You can modify your tracks with Audiotool by adding filters from a selection of 14 different effects. You can also create a MIDI controller within the program or use a splitter tool to attenuate and modify your audio signal.
Another excellent free audio editor with comparable features to Audacity is Acoustica, which is produced by Acon Digital. Acoustica is actually a premium subscription product, and no free version of the latest release, Acoustica 7, is available. However, you can install older versions of the software such as Acoustica 6 for free.

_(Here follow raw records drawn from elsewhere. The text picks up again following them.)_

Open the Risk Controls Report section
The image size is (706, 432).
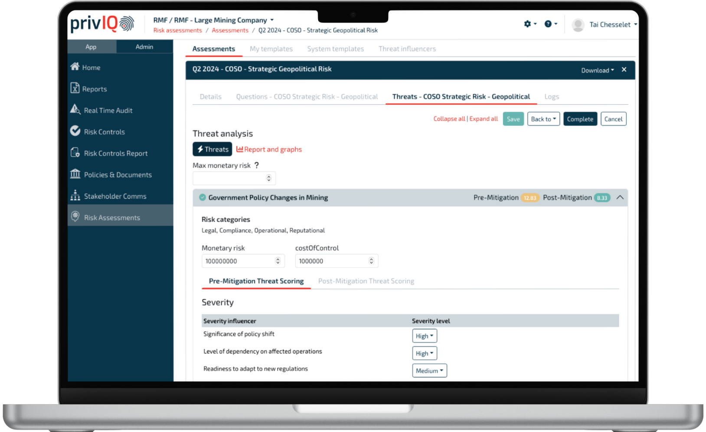[116, 153]
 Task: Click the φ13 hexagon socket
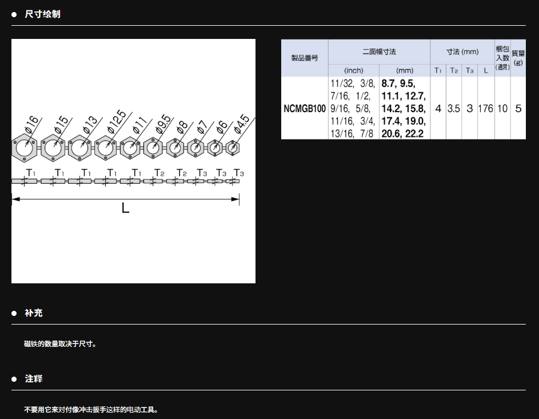pos(80,148)
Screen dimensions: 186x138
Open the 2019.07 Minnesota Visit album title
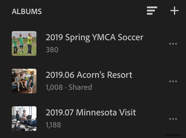(91, 112)
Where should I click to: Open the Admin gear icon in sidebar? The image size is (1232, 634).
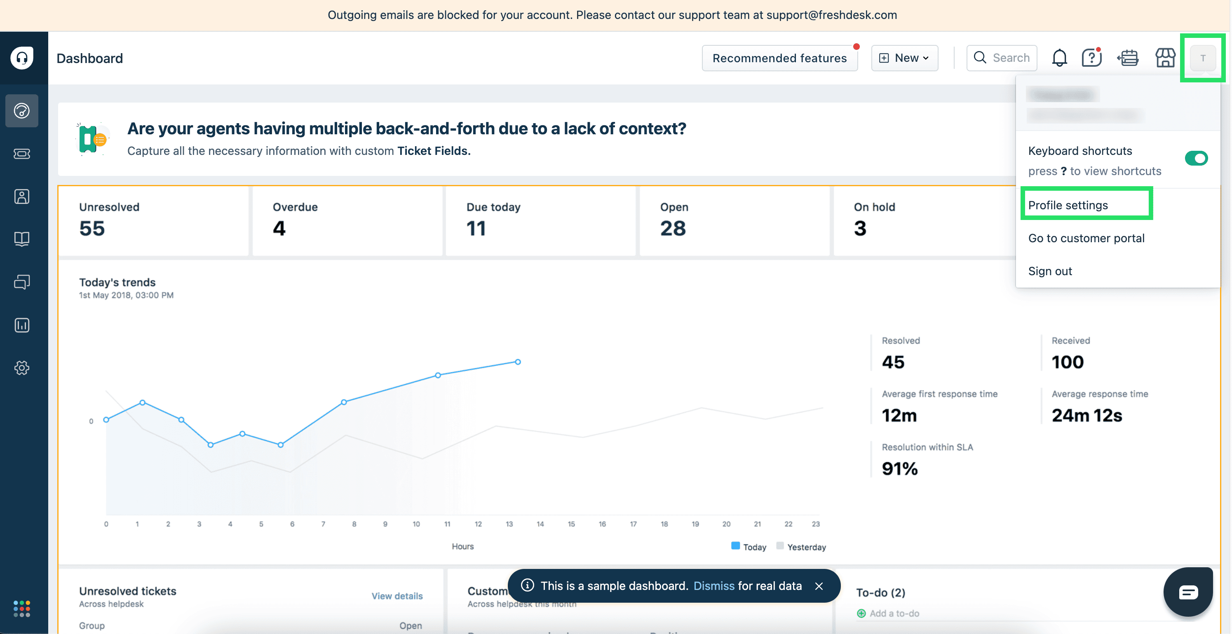22,368
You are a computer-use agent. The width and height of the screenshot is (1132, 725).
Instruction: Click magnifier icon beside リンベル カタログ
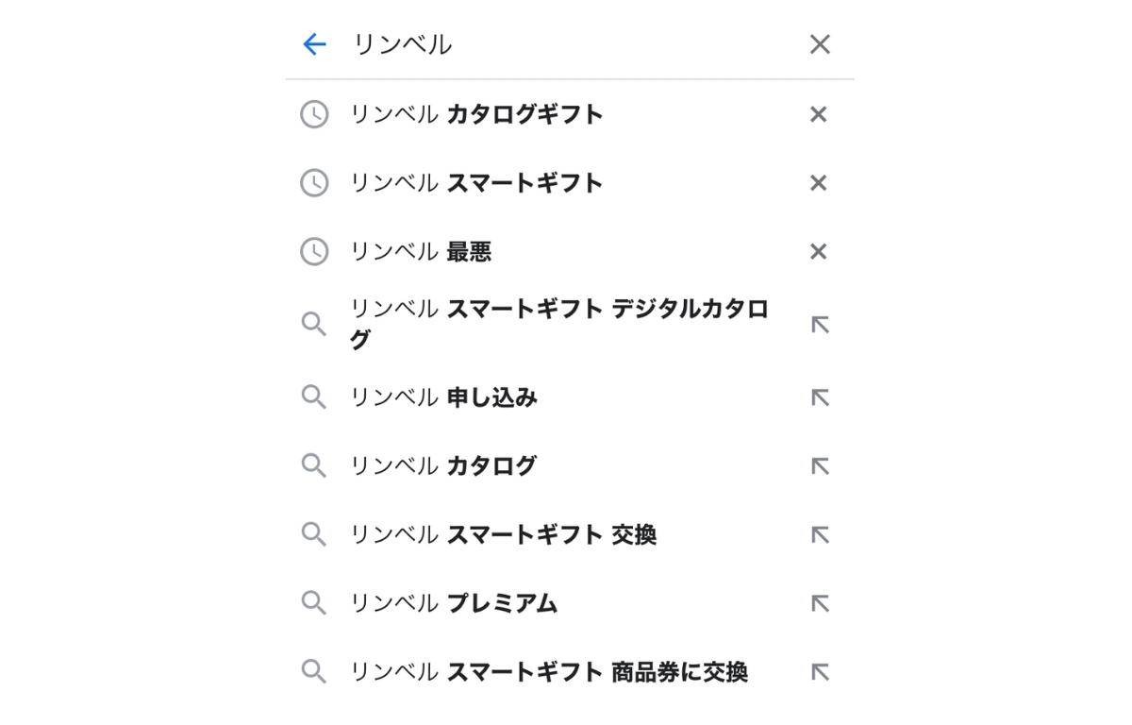[314, 465]

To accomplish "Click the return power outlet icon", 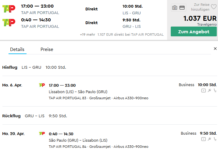I will coord(209,139).
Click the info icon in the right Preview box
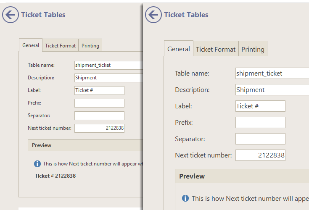The image size is (309, 210). (x=185, y=198)
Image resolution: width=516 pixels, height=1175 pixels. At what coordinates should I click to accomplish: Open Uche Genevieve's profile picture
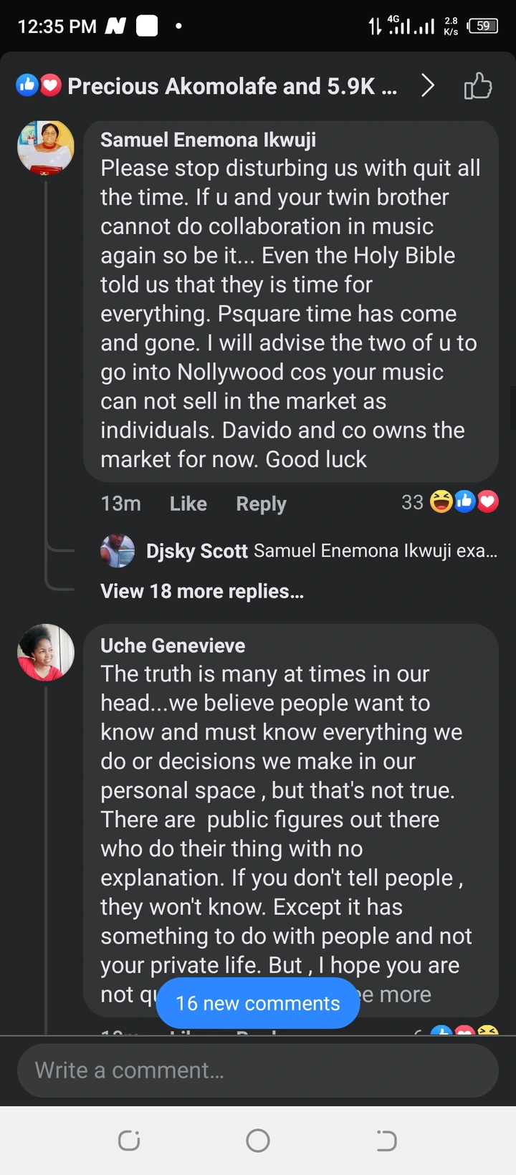(46, 652)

One of the big advantages of Acoustica 6 over open-source alternatives is its professional look-and-feel. The interface wouldn’t look out of place in a top-end recording studio and, thanks to sensible design choices, it only takes a few minutes to get to grips with.
If you like Acoustica’s setup, you can expand its feature set by installing VST or DirectX plugins. With these, you’ll gain access to a wide range of new sound effects that can help you fine-tune your tracks to produce the result you’re looking for.
A unique element of Acoustica is the so-called “Effect Chain” area. Here, you can layer up different audio filters and then apply the combination to multiple tracks. This is a great way to create a unique mix or ensure your sound stays consistent throughout an album.